Budget 2016: Personal tax roundup

GEORGE OSBORNE used his eight Budget speech to deliver a slew of changes to elements of the personal taxation regime.

An extension of entrepreneurs’ relief is hoped to encourage investment in unlisted trading companies. Newly-issued shares worth up to £10m purchased on or after 17 March will be eligible for relief provided they are held for at least three years from the 6 April 2016.

CGT cuts

That move is accompanied by a change in the rates on capital gains tax, which drops to 20% from 28% for higher and additional rate taxpayers, and to 10% from 18% for basic rate taxpayers on gains other than residential properties and carried interests, for which the existing rates remain the same.

Lifetime ISA

The announcement of a Lifetime ISA could prove a boon for savers under 40 years old. The scheme will see the government contribute £1 for every £4 saved up to a maximum of £4,000 per year until the saver reaches 50 years of age.

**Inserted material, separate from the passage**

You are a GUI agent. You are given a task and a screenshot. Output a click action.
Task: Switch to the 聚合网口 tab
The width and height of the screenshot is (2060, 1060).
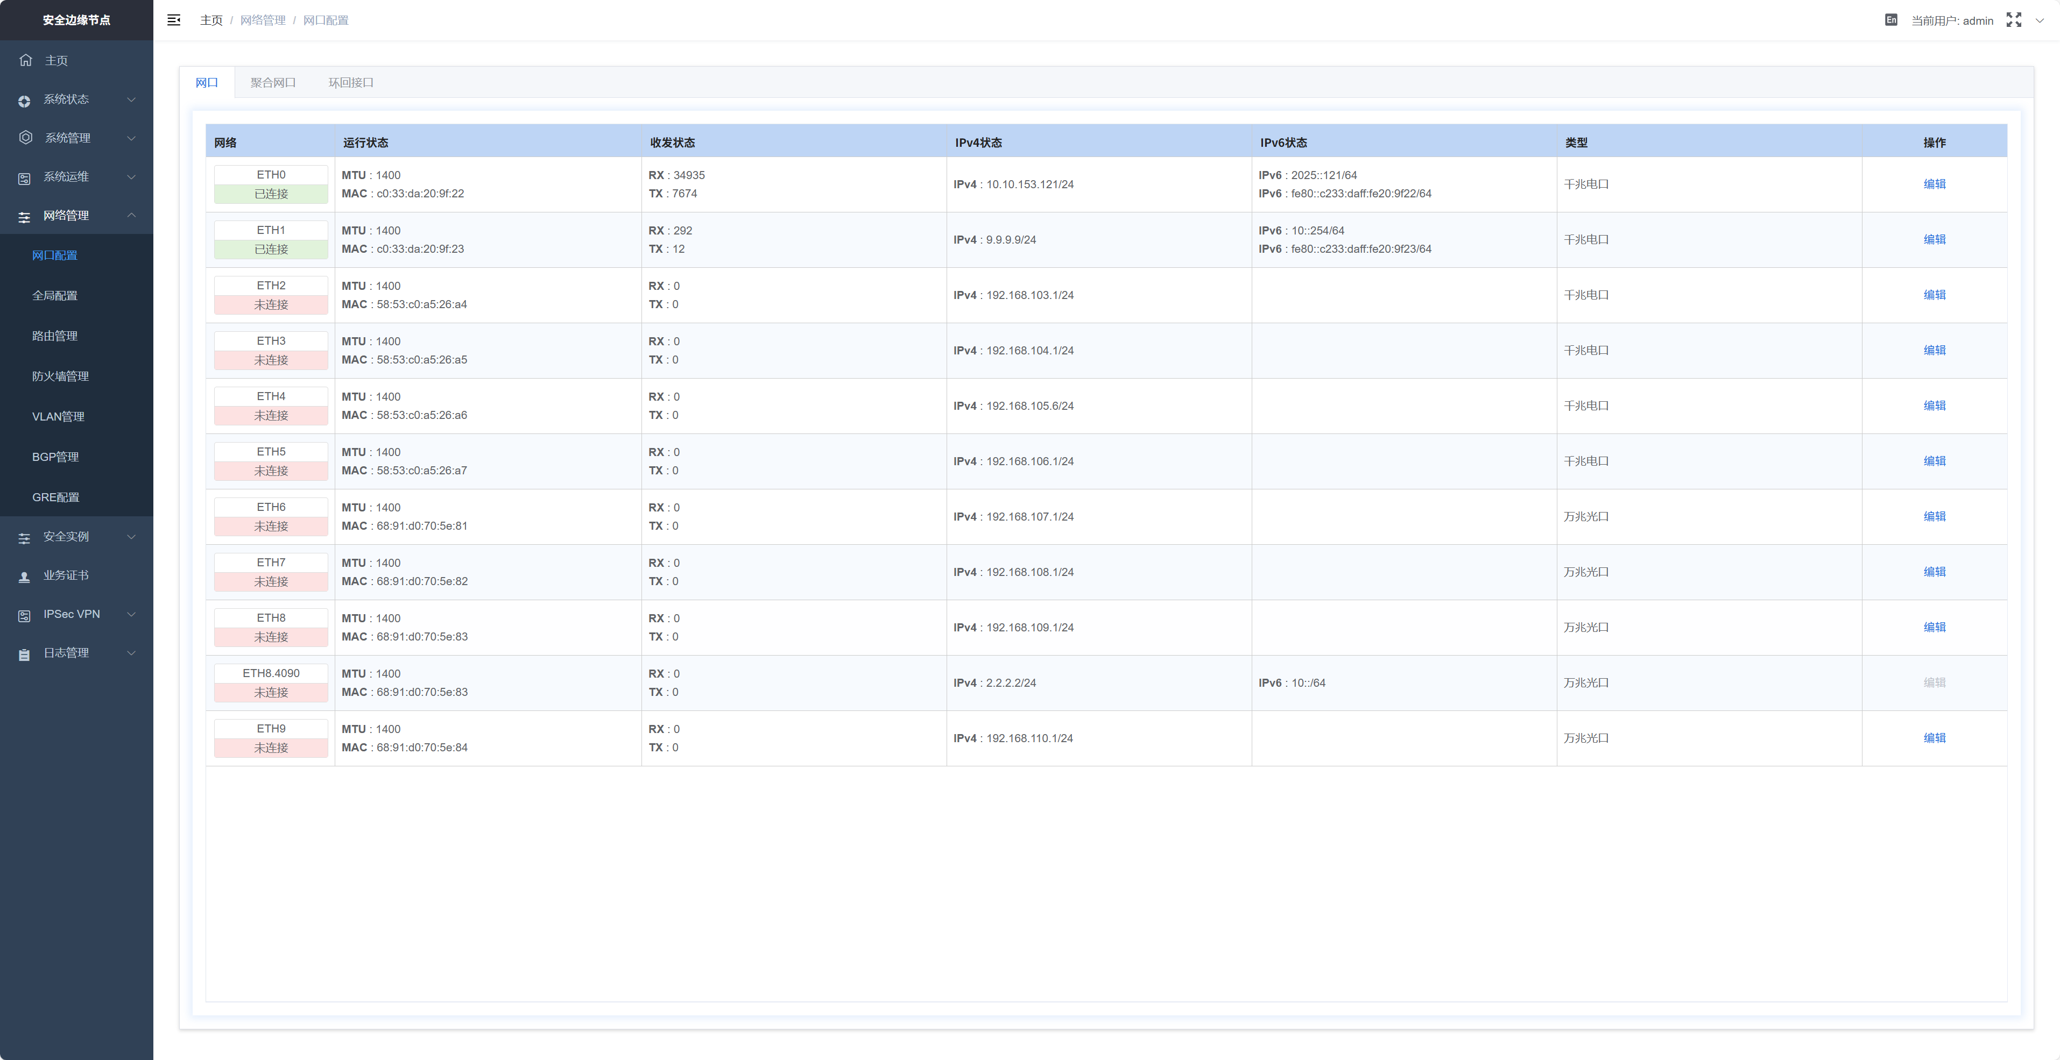click(x=273, y=82)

An overall saving limit of £15,000 will be imposed, increased to £20,000 from 6 April 2017.

Class 2 NICs

Self-employed workers will no longer have to pay Class 2 NICs from April 2018 after the chancellor confirmed the charge will be abolished. The flat-rate monthly charge had been seen as an administratively burdensome manner in which to raise a very small amount of revenue.

“The abolition of Class 2 NICs is a welcome and overdue simplification of a burdensome charge that generates very little revenue,” BKL tax partner Geraint Jones told Accountancy Age.

Personal Service Companies

Staying with the self-employed, Osborne announced a crackdown on “off-payroll” workers in the public sector. Under the changes, it will be incumbent upon employers to be responsible for applying the tax rules, rather than HMRC. A consultation on the details will be announced in the coming weeks.

For those in full-time work, the government is to tighten the taxation of termination payments in order to prevent “manipulation”. Severance packages of more than £30,000 subject to income tax will also be subject to employer’s NICs.

“The extension of entrepreneurs’ tax relief to unlisted trading shares should encourage further investment in smaller enterprises. For businesses that do not qualify for Enterprise Investment Scheme, this is an interesting development,” Jones added.